Emily St. James of The A.V. Club called it Fleetwood Mac's "weirdest hit" as well as one of their best, describing it as "a work of strange savagery, overlaid with jungle sounds and a thudding, endlessly repetitive drum riff that drives everything that happens in the song." She added: "It's a song at odds with itself, the various voices all tugging at the tune in different directions until everything unites when the vocalists scream the song’s title, an enigmatic moment that means… what, exactly?" Rolling Stone writer Ryan Reed agreed it was "an odd choice for a lead single", describing it as "a nervous, jittery Buckingham sing-along with a mysterious title, an out-of-nowhere drum freakout, and only a handful of lyrics, with the bone-dry tom-toms mixed louder than the whispered vocals.
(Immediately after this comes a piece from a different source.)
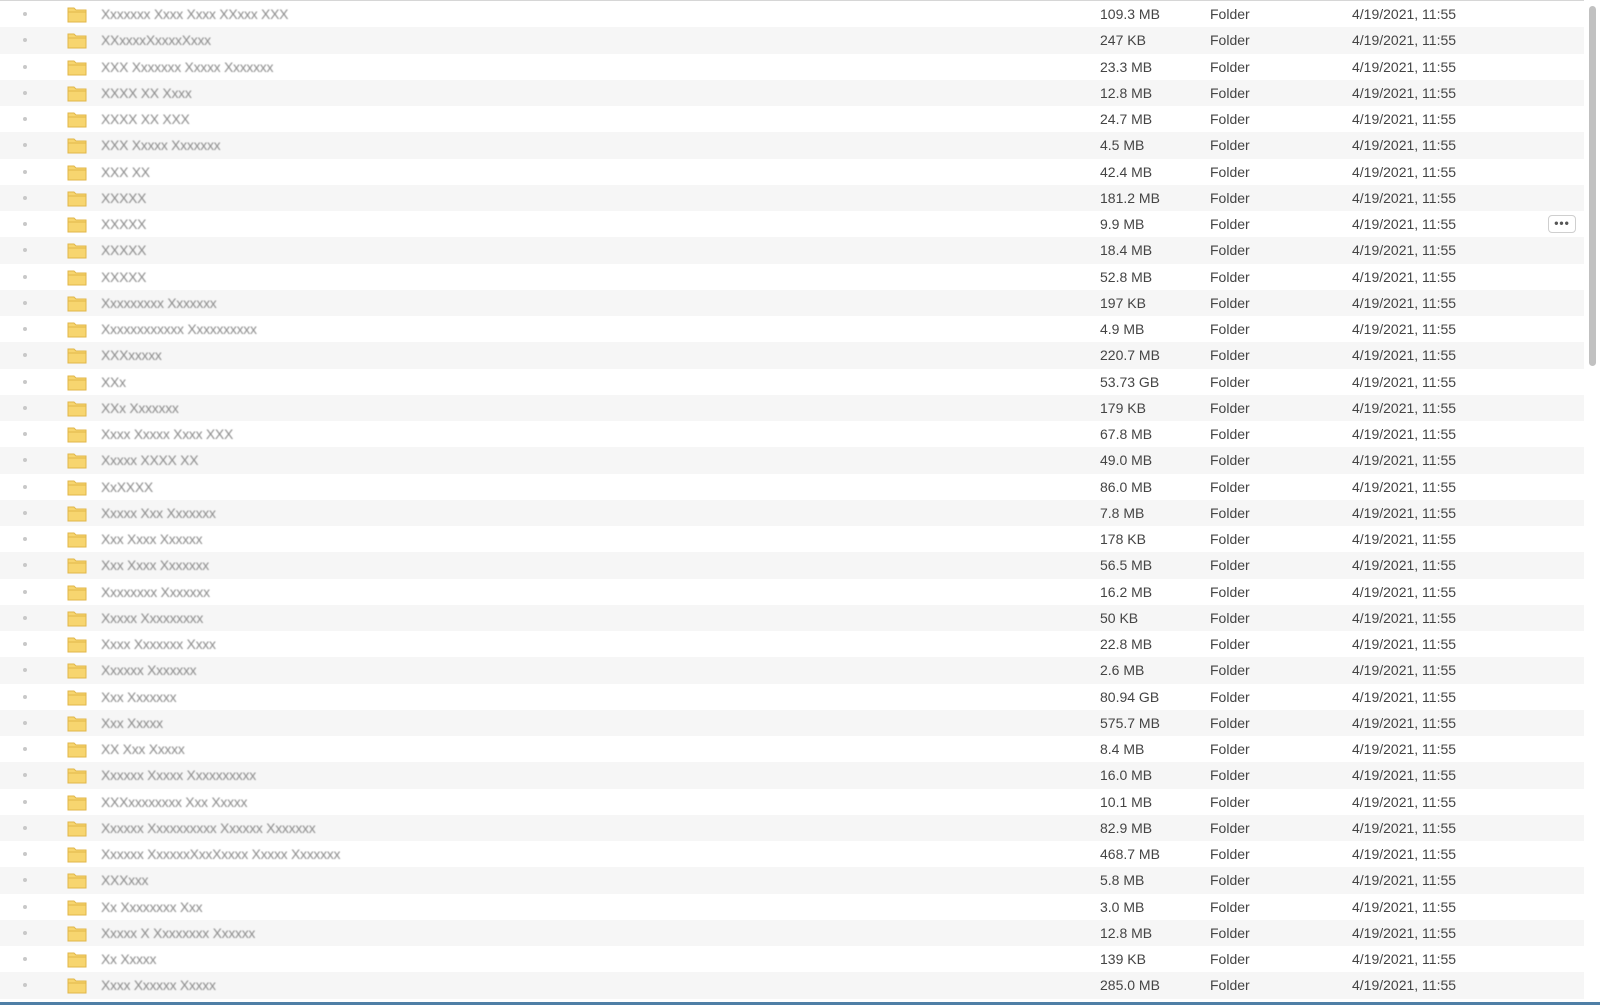 Image resolution: width=1600 pixels, height=1005 pixels. I want to click on file-row: XXx Xxxxxxx 179 KB Folder 4/19/2021, 11:55, so click(792, 408).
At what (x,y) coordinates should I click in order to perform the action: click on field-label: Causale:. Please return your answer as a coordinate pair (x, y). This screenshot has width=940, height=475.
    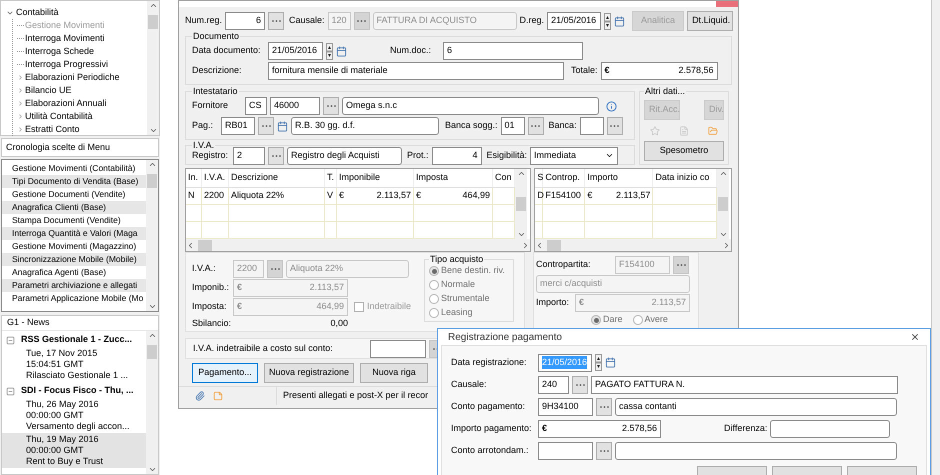
    Looking at the image, I should click on (470, 384).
Then there are the interjections of the University of Southern California Trojan Marching Band". Writing for Record Collector, Kris Needs labeled "Tusk" as Buckingham's "most controversial creation" that was "seemingly accompanied by a raised middle finger."

==Live performances==
For the Tusk Tour, the band used an Oberheim Four Voice synthesizer played by keyboard tech Jeffery Sova to cover the horn parts. An OB-X with a cassette interface was kept backstage if the Four Voice broke down. Christine McVie, who expected to play a percussion part for live renditions of "Tusk", instead opted to play the accordion. "I never planned on learning the accordion...It was just laying around the stage one day. I wasn't sure what I was going to play on 'Tusk'. I thought I might wind up playing some kind of percussion, but I just picked it up and started doing the riff."

Fleetwood's original idea was to recreate the song on tour every night with a local marching band, with one such occurrence happening at the L.A. Forum, where the Trojan Marching Band joined Fleetwood Mac onstage. "It was complete lunacy, with baton twirlers making their way through the audience and these gorgeous horses galloping in full stride". The song was also performed with the Trojan Band during the recording of Fleetwood Mac's 1997 live album, The Dance. The band played the song on additional concert tours, including their 2014–2015 On With the Show Tour.

Since its release, members of Fleetwood Mac have accompanied the USC marching band for live renditions of "Tusk". Buckingham performed the song with the ensemble in April 2015 in the Bovard Auditorium. In November 2025, Fleetwood played "Tusk" with the USC marching band for their halftime show.

==Personnel==
- Lindsey Buckingham – guitars, percussion, vocals
- Christine McVie – keyboards, backing vocals
- Stevie Nicks – backing vocals
- John McVie – bass guitar
- Mick Fleetwood – drums, percussion

Additional personnel

- USC Trojan Marching Band – percussion, horns, woodwinds

==Charts==

===Weekly charts===

Weekly chart performance for "Tusk"
| Chart (1979–1980) | Peak position |
|---|---|
| Australia (Kent Music Report) | 3 |
| Austria (Ö3 Austria Top 40) | 6 |
| Belgium (Ultratop 50 Flanders) | 26 |
| Canada Top Singles (RPM) | 5 |
| Ireland (IRMA) | 15 |
| Netherlands (Dutch Top 40) | 9 |
| Netherlands (Single Top 100) | 10 |
| New Zealand (Recorded Music NZ) | 4 |
| UK Singles (Official Charts) | 6 |
| US Billboard Hot 100 | 8 |
| US Cash Box Top 100 | 8 |
| US Top-40 (Radio & Records) | 5 |
| US Record World Singles | 8 |
| West Germany (GfK) | 7 |

=== Year-end charts ===

| Chart (1979) | Position |
|---|---|
| Australia (Kent Music Report) | 35 |
| Canada Top Singles (RPM) | 54 |
| Netherlands (Dutch Top 40) | 62 |
| Netherlands (Single Top 100) | 97 |
| UK Singles (OCC) | 75 |
| US Cash Box Top 100 | 64 |
| US Top-40 (Radio & Records) | 50 |

| Chart (1980) | Position |
|---|---|
| Australia (Kent Music Report) | 97 |
| US Billboard Hot 100 | 94 |
| West Germany (Official German Charts) | 47 |

==Certifications==

| Region | Certification | Certified units/sales |
| Australia (ARIA) | Gold | 50,000^{^} |
| United Kingdom (BPI) | Silver | 250,000^{^} |
^{^} Shipments figures based on certification alone.